FLORA LICHTMAN: Right, which is not necessarily how do I solve the biggest problem.

TAHIR AMIN: No, and that is the problem with– the measure of our pharmaceutical industry today is not how many lives I can save, is how much wealth I can make for my shareholders, for dividends that I give back. That’s what the CEOs are measured by, in terms of their performance. Their CEOs, their salaries are measured by that. That’s actually the measure of the pharmaceutical industry today. That’s what they measure themselves by.

FLORA LICHTMAN: Great. Are there low– is there low hanging fruit here in terms of changes we should make, in terms of solutions, like one patent per active ingredient? What do you think? Where do we start?

TAHIR AMIN: So that is a great suggestion. There are academics who’ve coined this, one and done. You get one exclusivity.

You have to remember, the patent is not the only exclusivity system in the game. When a drug gets approved, the FDA grants what is called a marketing exclusivity. So this idea that we need all these exclusivities to give the ROI that this company needs, we’ve actually overincentivized them. And so basically, the one exclusivity system would be great.

But I think we need to go further than that. We need to build public manufacturing systems that basically can provide a counterbalance to the private sector. They’re never going to behave unless there’s actually an alternative. And we need to start creating that alternative, and some of the things that have happened in California, for example, with CalRx, where there’s public production of insulin. But how do we develop drugs through public channels, from beginning to end? There’s so many options on the table. It just needs political will to create an alternative system that would push back against the private stranglehold that we’re in.
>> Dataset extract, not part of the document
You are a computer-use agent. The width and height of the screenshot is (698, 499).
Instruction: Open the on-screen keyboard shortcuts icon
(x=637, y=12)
FLORA LICHTMAN: Do your old corporate intellectual property lawyer friends like to argue with you across the dinner table about this?

TAHIR AMIN: Oh, yeah, No. Actually, what’s interesting is I sit with– I’ve sat with a lot of scientists at pharmaceutical companies. I’ve sat with a lot of lawyers. And many lawyers, actually, secretly– they’ll never go on record– but secretly say, actually, the system’s a mess. So even the more reasonable corporate IP lawyer recognizes there are fundamental problems.

And then you speak to scientists. I mean, I have scientists on my team who’ve worked in the industry for over 40 years who say a lot of the stuff that we grant patents for, they’re not novel, they’re not new. But what we’ve done is the policies that we’ve created over the last 40 to 50 years, we’ve shrouded it all in this very broad term of innovation. And innovation can mean anything.

And this is where I think the integrity of the patent system has totally been diluted, because of innovation policies in order to drive more products. More products does not mean new science. It’s very two different things. But we’ve been caught up in this cultural aspect of innovation that drives everything today, and we don’t question it. The moment you question innovation, you’re kind of like a pariah.

FLORA LICHTMAN: Tahir Amin is the co-author of Pharma Monopoly, the Battle for the Future of Medicines, and a co-founder and CEO of IMAK, Initiatives for Medicine, Access, and Knowledge. Thank you for being here today.

TAHIR AMIN: Thank you. Appreciate it.